Lingering Controversy Over German President: Bank Board Members Want Probe Into Wulff's Cheap Loan
The controversy about the private loan arrangements of German President Christian Wulff is continuing, but the head of state looks increasingly unlikely to be forced to resign. The pressure on him has eased over Christmas, with a top opposition politician saying a resignation would be "disastrous" for Germany.
President Christian Wulff looks increasingly unlikely to be forced out of office over allegations that he misled parliament about his private loan arrangements, but the controversy which has damaged the reputation and credibility of the German head of state is rumbling on.

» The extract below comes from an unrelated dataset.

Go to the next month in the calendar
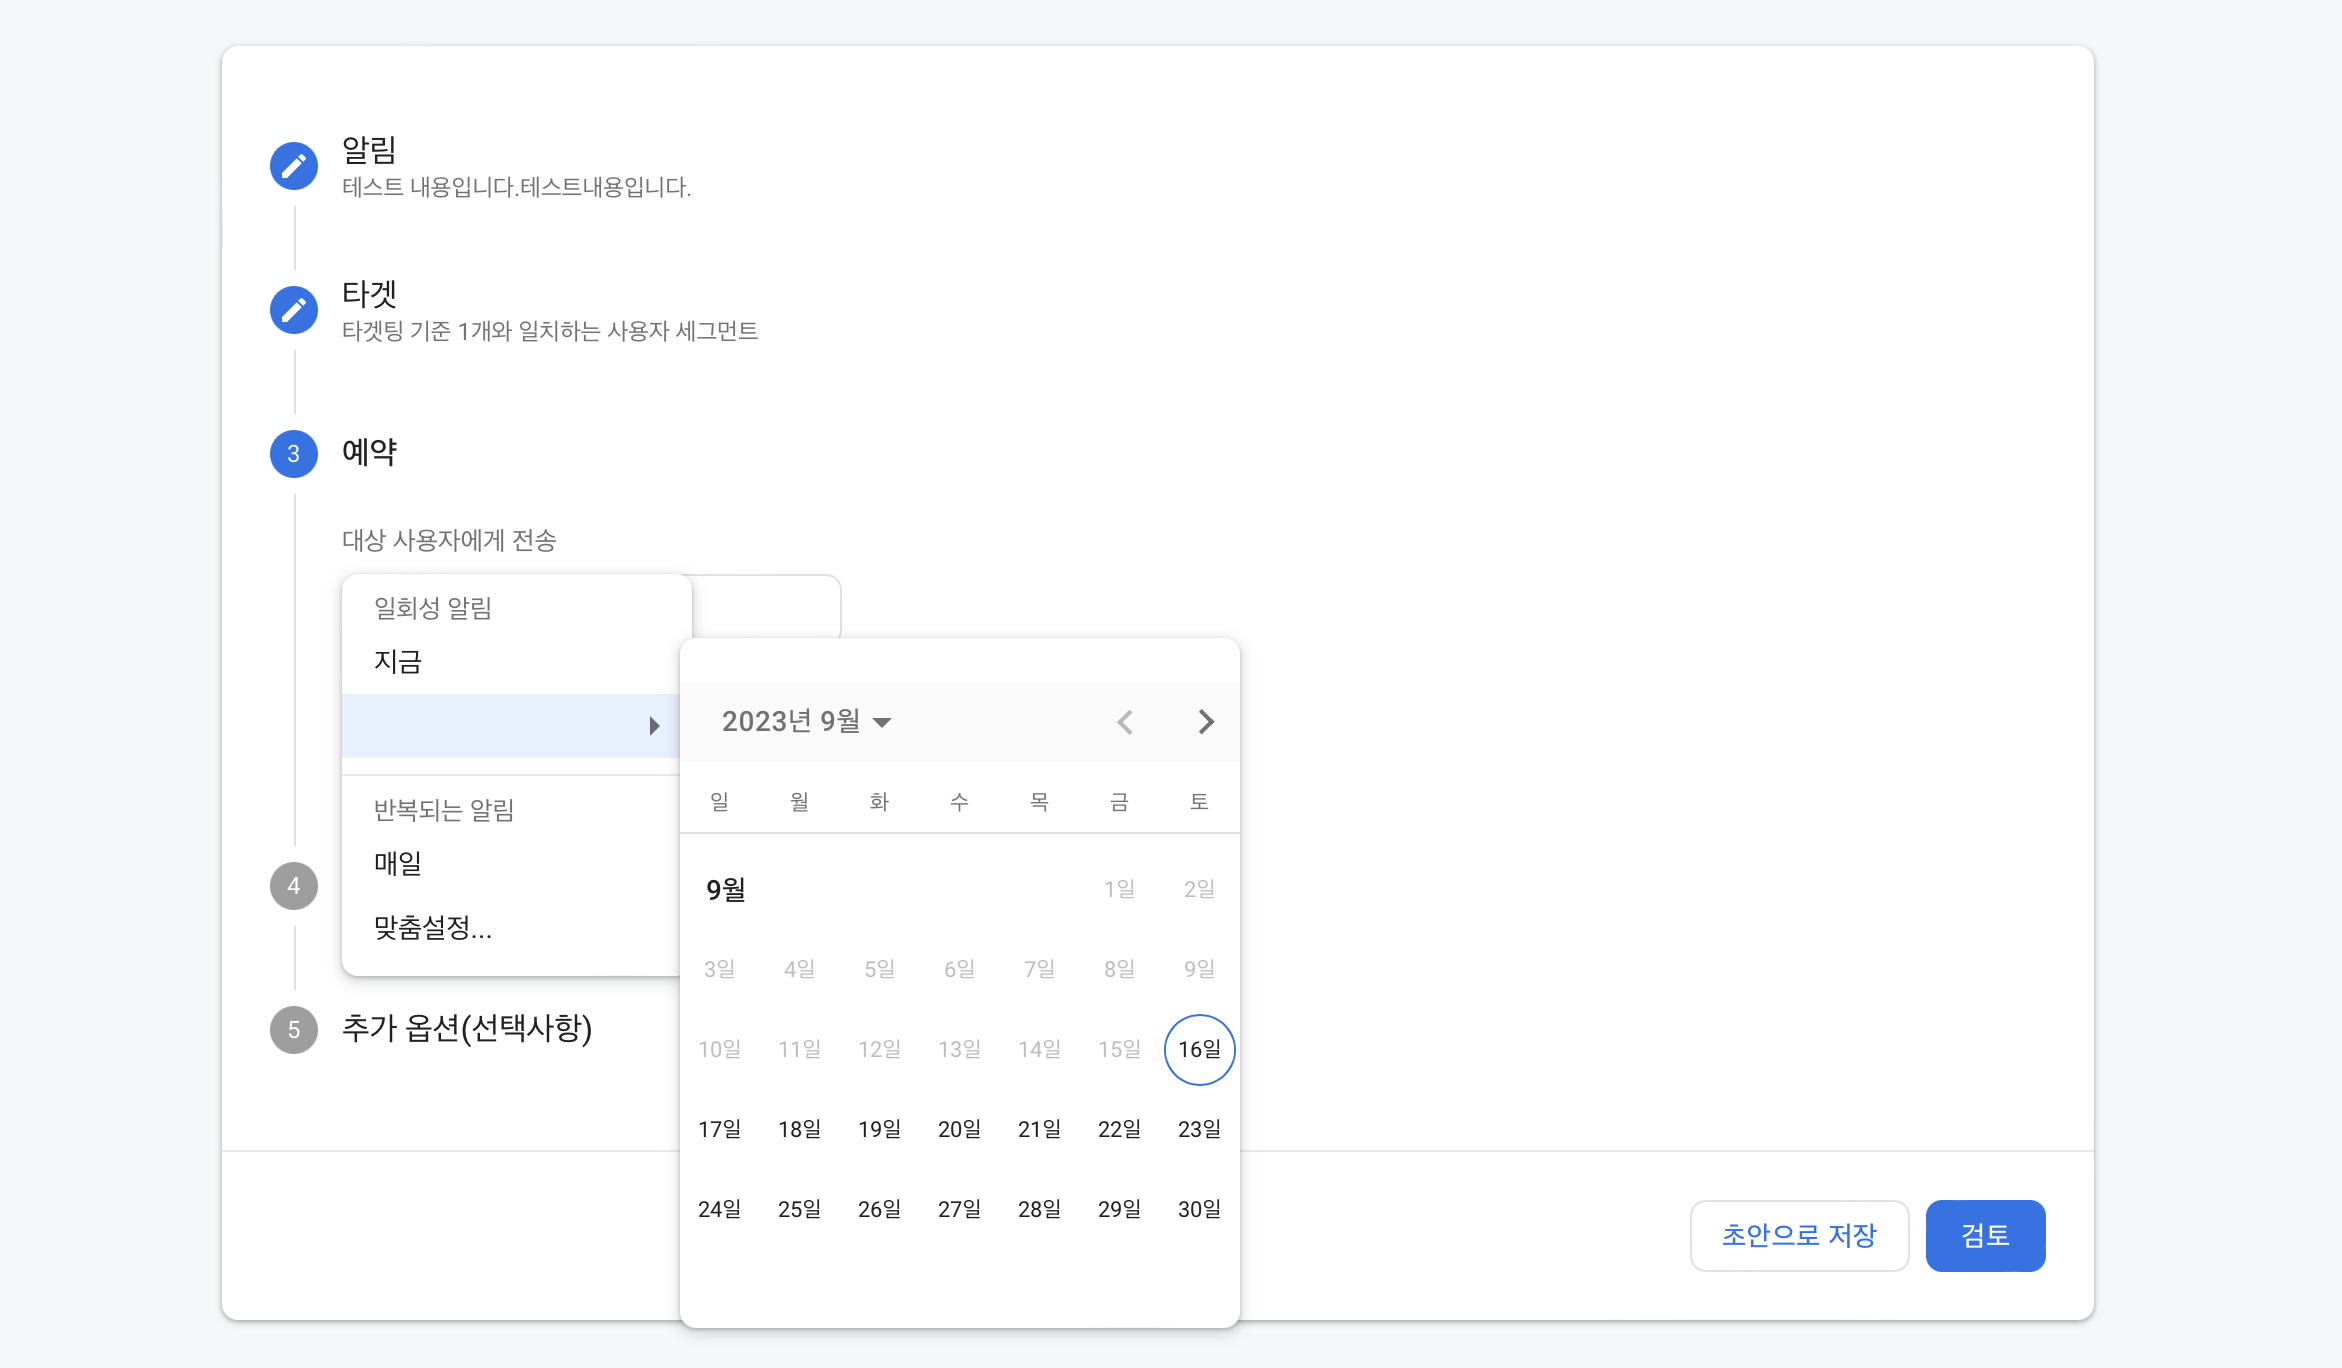point(1206,722)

"Rigorous investigation should not lead to a resignation but to a return to an appropriate and credible fulfilment of official duties."
Wulff's predecessor, Horst Köhler, resigned in May 2010 following fierce public criticism of remarks he had made about German military missions abroad.
In his first personal statement about the affair, Wulff apologized last Thursday for not having told the Lower Saxony parliament in February 2010, when he was still governor of Lower Saxony, that he that he had a received a 500,000 ($654,000) loan from the wife of a businessman friend of his.
He had been asked by opposition lawmakers in the regional parliament to make a statement about whether he had business links with Egon Geerkens. He said he hadn't, and did not reveal that Edith Geerkens had granted him a loan to buy a house.
News of the loan from Edith Geerkens came to light earlier this month after a report in the Bild newspaper, and Wulff has been facing uncomfortable questions about his financial affairs and his ties with prominent entrepreneurs ever since.
The politician, a leading member of Chancellor Angela Merkel's Christian Democratic Union (CDU), has been criticized in the past for spending holidays in properties owned by wealthy businessmen while he was governor of Lower Saxony.
Bank Supervisory Board Member Wants Probe
SPIEGEL reports in its current edition that a new loan Wulff arranged with publicly owned BW Bank to replace the Geerkens loan had been arranged at a preferential variable interest rate of 0.9 to 2.1 percent, around half the rate charged to normal clients.
Supervisory board members of BW Bank have responded by calling for an investigation into circumstance that led to the cheap terms. "BW Bank must clarify very quickly what criteria were applied in giving the loan," supervisory board member Michael Kienzle told Bild on Tuesday.
That mortgage loan has since been converted again, into a fixed-rate loan with a standard market rate, effective from January 2012, Welt am Sonntag newspaper reported on Sunday.
Meanwhile, an Emnid survey conducted for Bild am Sonntag found that 50 percent of Germans believe Wulff used his public offices to help his friends. But 73 percent believe there is no need for him to resign. Bild also reported that the ratings for Wulff's Christmas Day addresss to the the nation fell this year to 7.64 million viewers from more than 9 million last year.